Innovation Diffusion, Network Features, and Cultural Communication Variables

2017 
Over the last two decades, the utilization as well as applied study of collaborative networks has become central to both public- and private-sector management. Interorganizational networks may function better or worse than the traditional institution of the firm, with its internal role and authority distribution structures, depending on a number of factors, among others homophily (isomorphism, similarity) versus heterophily (heterogeneity, variety), cultural affinity versus cultural distance in communications, the quality of internal and external network relationships as these evolve, and the pace of innovation adoption. All of these factors, delineated in the present study, help define the aptness of organizational network form to innovation adoption and adaptation. One of the authors (the late Everett M. Rogers), a pioneer in the communications and innovation-diffusion fields, defines a network as “interconnected individuals who are linked by patterned communication flows”; thus framed, networks span various levels of action analysis, from the individual to the interorganizational and systemic.

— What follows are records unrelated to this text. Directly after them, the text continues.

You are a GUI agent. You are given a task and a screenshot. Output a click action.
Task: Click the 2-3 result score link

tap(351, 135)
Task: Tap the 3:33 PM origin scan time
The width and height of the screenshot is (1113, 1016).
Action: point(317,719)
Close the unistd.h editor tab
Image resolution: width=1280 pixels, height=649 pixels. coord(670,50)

As they encompass micro- and macro-cultural dimensions of communications about innovation (Rogers & Agarwala-Rogers, 1976, p. 10), networked interpersonal, inter-group, and intercultural communications may be seen as progressively more comprehensive critical variables in the diffusion of innovation. The present study, built on an earlier research note (Rivera & Rogers, 2004), evaluates three social programs in the United States using Rogers’ diffusion of innovations (DIM) model: (1) The STOPAIDS preventive health public education program in San Francisco, designed in the early eighties around the Rogers step-wise diffusion model (opinion leaders to adopters), and launched in two waves, first in the early eighties to early nineties and then again in the late nineties; (2) the National Library of Medicine’s efforts to disseminate clinically-applicable scientific findings to health professionals, especially members of racial and ethnic minorities; and (3) a webbased, cancer prevention nutrition-education project of the National Cancer Institute across seven national demonstration sites, aimed at women in minority communities, called the Health Communication Intervention Research Initiative.